E’ in questa dimensione di predestinazione che si dispiegano le vicende dei fratelli Benati, protagonisti di Randagi di Marco Amerighi (ed. Bollati Boringhieri). Tommaso segue la predisposizione provvidenziale del successo: promessa del calcio, genio della matematica, e animale sociale. Pietro, invece, si applica, ma non è intelligente: ricalcando un destino di sconfitta già scritto, accumula fallimenti e delusioni. E’ facile tracciare un fil rouge fra Pietro e gli amici Dora e Laurent: la paura li atrofizza, costrigendo la prima a una recidività amorosa per timore di riproporre la relazione dei genitori, e il secondo a crogiolarsi nel fallimento sportivo. Meno immediato, invece, è il punto di contatto con T, la cui gabbia non è la paura di franare quanto l’incapacità di essere, semplicemente, normale.

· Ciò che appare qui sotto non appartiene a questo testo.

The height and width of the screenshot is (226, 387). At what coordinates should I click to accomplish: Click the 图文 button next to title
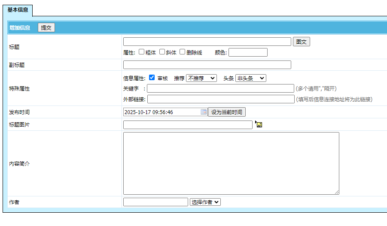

Dove la tendenza è a circoscrivere, Amerighi generalizza; in Randagi, afferma, siamo tutti barche nel bosco. Tuttavia, la rivelazione di Randagi non è tanto il senso di rassegnazione manifesto della sua generazione, né il tarlo esistenziale, il girovagare interiore, che non discrimina chi del randagio non ha le fattezze. Ciò che sorprende, in Randagi, è l’elemento di predestinazione coniugato con la possibilità di redenzione. Ai fratelli Benati viene concesso l’uno la grazia dell’altro: T ha un occhio di riguardo per il fratello, la cui tendenza a lasciarsi andare vorrebbe arginare; Pietro, dal canto suo, nutre per T un sincero amore fraterno. I giovani Benati si specchiano uno nell’altro, riconoscendosi. Pietro matura così un atteggiamento diverso dinnanzi alla cronaca di sconfitta annunciata: uno di possibilità.

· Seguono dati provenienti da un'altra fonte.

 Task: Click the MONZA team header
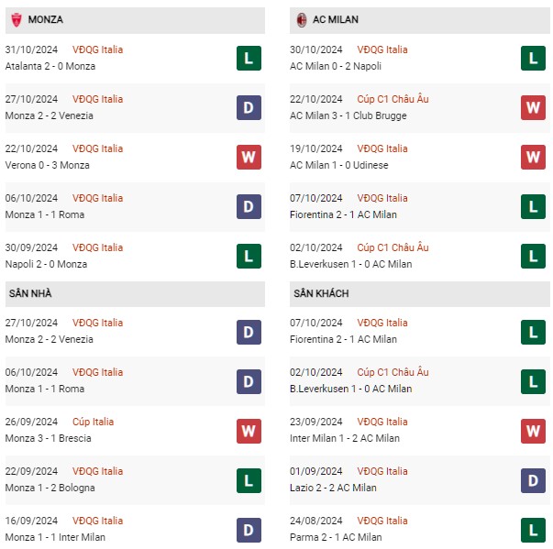[135, 20]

Nel suo Randagi, Amerighi tratteggia una generazione, germogliata fra gli anni Novanta e Duemila, che avverte il peso di quella precedente. Così facendo, descrive l’atavica necessità di affrancarsi da chi è venuto prima di noi. Accettando lo smarrimento, raccogliendo in eredità i fardelli familiari, scandagliano ciò che è stato per escogitare quello che sarà, i ‘randagi’ anticipano il futuro e lo rifondano, costruendosi novelli sistemi valoriali e punti di riferimento. “Voglio fermarmi all’apice della felicità. […] Non cerco un ricordo, Pietro. L’esatto contrario”, dice T, “Voglio vedere il futuro prima che prenda forma.” Svincolandoci, ci ripensiamo soggetti, persone fautrici in grado di modellare la realtà, conferendo alla materia la forma che desideriamo.
Così, attraverso un sapiente intarsio e una scrittura ammaliante, Amerighi rifugge la tendenza a contrassegnare episodi comuni come lesioni individuali, e dice: siamo tutte e tutti randagi.